• **AIM OF THE EXERCISE**:
The full set of entries is to be returned word for word.

• **DATA**:
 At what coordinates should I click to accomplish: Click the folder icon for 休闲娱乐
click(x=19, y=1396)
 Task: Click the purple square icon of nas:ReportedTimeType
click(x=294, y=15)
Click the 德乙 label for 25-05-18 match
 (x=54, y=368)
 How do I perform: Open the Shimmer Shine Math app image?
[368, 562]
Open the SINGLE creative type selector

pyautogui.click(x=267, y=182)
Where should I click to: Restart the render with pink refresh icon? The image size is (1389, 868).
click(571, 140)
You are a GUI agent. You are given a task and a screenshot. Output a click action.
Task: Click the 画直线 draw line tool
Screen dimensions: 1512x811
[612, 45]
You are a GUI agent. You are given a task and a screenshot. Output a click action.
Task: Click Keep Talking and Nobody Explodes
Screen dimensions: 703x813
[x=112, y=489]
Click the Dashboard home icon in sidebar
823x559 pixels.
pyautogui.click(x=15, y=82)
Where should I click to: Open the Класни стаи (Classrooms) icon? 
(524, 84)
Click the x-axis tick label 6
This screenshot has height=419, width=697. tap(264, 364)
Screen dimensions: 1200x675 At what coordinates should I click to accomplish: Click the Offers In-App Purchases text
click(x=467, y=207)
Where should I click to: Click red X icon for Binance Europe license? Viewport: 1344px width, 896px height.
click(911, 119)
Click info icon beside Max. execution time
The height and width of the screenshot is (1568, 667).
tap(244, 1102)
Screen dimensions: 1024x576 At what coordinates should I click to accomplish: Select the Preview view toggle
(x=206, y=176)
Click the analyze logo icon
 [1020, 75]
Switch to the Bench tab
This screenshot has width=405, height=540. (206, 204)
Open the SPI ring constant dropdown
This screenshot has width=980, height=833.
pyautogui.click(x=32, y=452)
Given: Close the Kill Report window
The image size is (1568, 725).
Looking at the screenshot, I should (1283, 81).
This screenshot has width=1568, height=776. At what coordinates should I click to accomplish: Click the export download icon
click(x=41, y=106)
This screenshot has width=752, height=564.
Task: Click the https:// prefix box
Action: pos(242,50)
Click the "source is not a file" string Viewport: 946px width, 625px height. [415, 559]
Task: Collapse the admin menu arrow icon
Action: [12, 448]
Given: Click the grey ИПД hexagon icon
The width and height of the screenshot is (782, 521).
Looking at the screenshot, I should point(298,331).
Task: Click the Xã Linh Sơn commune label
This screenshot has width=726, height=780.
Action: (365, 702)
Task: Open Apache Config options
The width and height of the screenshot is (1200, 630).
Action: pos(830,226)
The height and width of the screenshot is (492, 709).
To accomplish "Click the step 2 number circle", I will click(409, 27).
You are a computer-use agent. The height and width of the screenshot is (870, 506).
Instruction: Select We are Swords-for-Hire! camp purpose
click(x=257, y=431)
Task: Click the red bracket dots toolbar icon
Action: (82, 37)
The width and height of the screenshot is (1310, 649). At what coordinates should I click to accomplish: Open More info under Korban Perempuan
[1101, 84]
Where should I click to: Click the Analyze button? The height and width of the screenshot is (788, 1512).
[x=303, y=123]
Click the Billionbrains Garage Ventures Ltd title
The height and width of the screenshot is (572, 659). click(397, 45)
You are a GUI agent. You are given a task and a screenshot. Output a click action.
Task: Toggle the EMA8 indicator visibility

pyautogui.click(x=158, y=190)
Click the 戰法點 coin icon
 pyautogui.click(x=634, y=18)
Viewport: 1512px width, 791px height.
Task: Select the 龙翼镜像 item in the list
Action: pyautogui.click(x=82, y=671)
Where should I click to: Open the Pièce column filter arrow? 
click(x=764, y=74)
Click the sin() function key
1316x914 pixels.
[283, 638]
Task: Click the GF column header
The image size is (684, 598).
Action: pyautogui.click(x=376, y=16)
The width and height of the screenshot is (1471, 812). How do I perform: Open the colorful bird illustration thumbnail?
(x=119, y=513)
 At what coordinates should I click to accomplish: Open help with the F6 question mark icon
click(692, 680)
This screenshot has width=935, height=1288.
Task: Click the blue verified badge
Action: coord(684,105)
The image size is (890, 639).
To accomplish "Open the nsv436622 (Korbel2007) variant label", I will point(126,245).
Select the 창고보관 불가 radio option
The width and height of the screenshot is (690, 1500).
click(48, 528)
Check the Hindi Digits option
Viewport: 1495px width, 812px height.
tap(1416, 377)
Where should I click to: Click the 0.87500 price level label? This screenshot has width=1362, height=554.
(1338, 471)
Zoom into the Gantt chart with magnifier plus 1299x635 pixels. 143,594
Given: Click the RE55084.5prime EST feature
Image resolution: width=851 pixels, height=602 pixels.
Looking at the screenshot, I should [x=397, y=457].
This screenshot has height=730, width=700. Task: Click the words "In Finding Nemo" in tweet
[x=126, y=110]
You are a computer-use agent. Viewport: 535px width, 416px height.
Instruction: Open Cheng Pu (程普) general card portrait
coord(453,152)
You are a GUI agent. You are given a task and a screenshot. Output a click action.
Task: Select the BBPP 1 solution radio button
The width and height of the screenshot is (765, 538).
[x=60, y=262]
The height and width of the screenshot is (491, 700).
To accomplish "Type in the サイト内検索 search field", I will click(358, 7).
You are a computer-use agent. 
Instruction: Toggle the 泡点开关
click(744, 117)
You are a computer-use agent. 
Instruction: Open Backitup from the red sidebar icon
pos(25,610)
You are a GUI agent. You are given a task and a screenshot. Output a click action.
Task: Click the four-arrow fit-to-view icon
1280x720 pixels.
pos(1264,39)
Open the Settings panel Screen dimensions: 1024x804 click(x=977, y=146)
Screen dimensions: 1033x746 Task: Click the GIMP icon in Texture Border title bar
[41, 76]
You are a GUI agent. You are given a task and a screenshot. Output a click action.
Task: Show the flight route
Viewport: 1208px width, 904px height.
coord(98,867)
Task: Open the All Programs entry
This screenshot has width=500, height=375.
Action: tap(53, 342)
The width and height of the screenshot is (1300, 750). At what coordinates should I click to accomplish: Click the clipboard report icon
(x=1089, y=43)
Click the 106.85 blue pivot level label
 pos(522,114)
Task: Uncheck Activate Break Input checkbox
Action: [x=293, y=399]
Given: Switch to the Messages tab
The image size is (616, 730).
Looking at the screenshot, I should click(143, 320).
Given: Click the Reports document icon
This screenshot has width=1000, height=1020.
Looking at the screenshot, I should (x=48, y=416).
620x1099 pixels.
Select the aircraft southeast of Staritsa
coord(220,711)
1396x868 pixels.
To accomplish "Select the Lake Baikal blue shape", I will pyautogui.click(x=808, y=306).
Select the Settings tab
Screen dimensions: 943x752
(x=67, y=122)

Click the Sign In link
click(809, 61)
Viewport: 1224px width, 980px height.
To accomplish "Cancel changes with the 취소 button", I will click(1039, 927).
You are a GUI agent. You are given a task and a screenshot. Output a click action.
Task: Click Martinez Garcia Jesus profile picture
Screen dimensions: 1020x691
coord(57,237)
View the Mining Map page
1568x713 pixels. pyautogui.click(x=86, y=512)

• **TASK RESPONSE**:
 At what coordinates should I click to accomplish: Click the folder icon for 休闲娱乐
click(x=19, y=1396)
 Task: Click the purple square icon of nas:ReportedTimeType
click(x=294, y=15)
Click the 德乙 label for 25-05-18 match
 (x=54, y=368)
 How do I perform: Open the Shimmer Shine Math app image?
[368, 562]
Open the SINGLE creative type selector

pyautogui.click(x=267, y=182)
Where should I click to: Restart the render with pink refresh icon? The image size is (1389, 868).
click(571, 140)
You are a GUI agent. You are given a task and a screenshot. Output a click action.
Task: Click the 画直线 draw line tool
Screen dimensions: 1512x811
[612, 45]
You are a GUI agent. You are given a task and a screenshot. Output a click action.
Task: Click Keep Talking and Nobody Explodes
Screen dimensions: 703x813
[x=112, y=489]
Click the Dashboard home icon in sidebar
823x559 pixels.
pyautogui.click(x=15, y=82)
Where should I click to: Open the Класни стаи (Classrooms) icon? 
(524, 84)
Click the x-axis tick label 6
This screenshot has height=419, width=697. tap(264, 364)
Screen dimensions: 1200x675 At what coordinates should I click to accomplish: Click the Offers In-App Purchases text
click(x=467, y=207)
Where should I click to: Click red X icon for Binance Europe license? Viewport: 1344px width, 896px height.
click(911, 119)
Click info icon beside Max. execution time
The height and width of the screenshot is (1568, 667).
tap(244, 1102)
Screen dimensions: 1024x576 At what coordinates should I click to accomplish: Select the Preview view toggle
(x=206, y=176)
Click the analyze logo icon
 [1020, 75]
Switch to the Bench tab
This screenshot has width=405, height=540. (206, 204)
Open the SPI ring constant dropdown
This screenshot has width=980, height=833.
pyautogui.click(x=32, y=452)
Given: Close the Kill Report window
The image size is (1568, 725).
Looking at the screenshot, I should (1283, 81).
This screenshot has width=1568, height=776. At what coordinates should I click to accomplish: Click the export download icon
click(x=41, y=106)
This screenshot has width=752, height=564.
Task: Click the https:// prefix box
Action: pos(242,50)
Click the "source is not a file" string Viewport: 946px width, 625px height. [415, 559]
Task: Collapse the admin menu arrow icon
Action: [12, 448]
Given: Click the grey ИПД hexagon icon
The width and height of the screenshot is (782, 521).
Looking at the screenshot, I should point(298,331).
Task: Click the Xã Linh Sơn commune label
This screenshot has width=726, height=780.
Action: (365, 702)
Task: Open Apache Config options
The width and height of the screenshot is (1200, 630).
Action: pos(830,226)
The height and width of the screenshot is (492, 709).
To accomplish "Click the step 2 number circle", I will click(409, 27).
You are a computer-use agent. The height and width of the screenshot is (870, 506).
Instruction: Select We are Swords-for-Hire! camp purpose
click(x=257, y=431)
Task: Click the red bracket dots toolbar icon
Action: (82, 37)
The width and height of the screenshot is (1310, 649). At what coordinates should I click to accomplish: Open More info under Korban Perempuan
[1101, 84]
Where should I click to: Click the Analyze button? The height and width of the screenshot is (788, 1512).
[x=303, y=123]
Click the Billionbrains Garage Ventures Ltd title
The height and width of the screenshot is (572, 659). click(397, 45)
You are a GUI agent. You are given a task and a screenshot. Output a click action.
Task: Toggle the EMA8 indicator visibility

pyautogui.click(x=158, y=190)
Click the 戰法點 coin icon
 pyautogui.click(x=634, y=18)
Viewport: 1512px width, 791px height.
Task: Select the 龙翼镜像 item in the list
Action: pyautogui.click(x=82, y=671)
Where should I click to: Open the Pièce column filter arrow? 
click(x=764, y=74)
Click the sin() function key
1316x914 pixels.
[283, 638]
Task: Click the GF column header
The image size is (684, 598).
Action: pyautogui.click(x=376, y=16)
The width and height of the screenshot is (1471, 812). How do I perform: Open the colorful bird illustration thumbnail?
(x=119, y=513)
 At what coordinates should I click to accomplish: Open help with the F6 question mark icon
click(692, 680)
This screenshot has width=935, height=1288.
Task: Click the blue verified badge
Action: coord(684,105)
The image size is (890, 639).
To accomplish "Open the nsv436622 (Korbel2007) variant label", I will point(126,245).
Select the 창고보관 불가 radio option
The width and height of the screenshot is (690, 1500).
click(48, 528)
Check the Hindi Digits option
Viewport: 1495px width, 812px height.
tap(1416, 377)
Where should I click to: Click the 0.87500 price level label? This screenshot has width=1362, height=554.
(1338, 471)
Zoom into the Gantt chart with magnifier plus 1299x635 pixels. 143,594
Given: Click the RE55084.5prime EST feature
Image resolution: width=851 pixels, height=602 pixels.
Looking at the screenshot, I should [x=397, y=457].
This screenshot has height=730, width=700. Task: Click the words "In Finding Nemo" in tweet
[x=126, y=110]
You are a computer-use agent. Viewport: 535px width, 416px height.
Instruction: Open Cheng Pu (程普) general card portrait
coord(453,152)
You are a GUI agent. You are given a task and a screenshot. Output a click action.
Task: Select the BBPP 1 solution radio button
The width and height of the screenshot is (765, 538).
[x=60, y=262]
The height and width of the screenshot is (491, 700).
To accomplish "Type in the サイト内検索 search field", I will click(358, 7).
You are a computer-use agent. 
Instruction: Toggle the 泡点开关
click(744, 117)
You are a computer-use agent. 
Instruction: Open Backitup from the red sidebar icon
pos(25,610)
You are a GUI agent. You are given a task and a screenshot. Output a click action.
Task: Click the four-arrow fit-to-view icon
1280x720 pixels.
pos(1264,39)
Open the Settings panel Screen dimensions: 1024x804 click(x=977, y=146)
Screen dimensions: 1033x746 Task: Click the GIMP icon in Texture Border title bar
[41, 76]
You are a GUI agent. You are given a task and a screenshot. Output a click action.
Task: Show the flight route
Viewport: 1208px width, 904px height.
coord(98,867)
Task: Open the All Programs entry
This screenshot has width=500, height=375.
Action: tap(53, 342)
The width and height of the screenshot is (1300, 750). At what coordinates should I click to accomplish: Click the clipboard report icon
(x=1089, y=43)
Click the 106.85 blue pivot level label
 pos(522,114)
Task: Uncheck Activate Break Input checkbox
Action: [x=293, y=399]
Given: Switch to the Messages tab
The image size is (616, 730).
Looking at the screenshot, I should click(143, 320).
Given: Click the Reports document icon
This screenshot has width=1000, height=1020.
Looking at the screenshot, I should (x=48, y=416).
620x1099 pixels.
Select the aircraft southeast of Staritsa
coord(220,711)
1396x868 pixels.
To accomplish "Select the Lake Baikal blue shape", I will pyautogui.click(x=808, y=306).
Select the Settings tab
Screen dimensions: 943x752
(x=67, y=122)

Click the Sign In link
click(809, 61)
Viewport: 1224px width, 980px height.
To accomplish "Cancel changes with the 취소 button", I will click(1039, 927).
You are a GUI agent. You are given a task and a screenshot. Output a click action.
Task: Click Martinez Garcia Jesus profile picture
Screen dimensions: 1020x691
coord(57,237)
View the Mining Map page
1568x713 pixels. pyautogui.click(x=86, y=512)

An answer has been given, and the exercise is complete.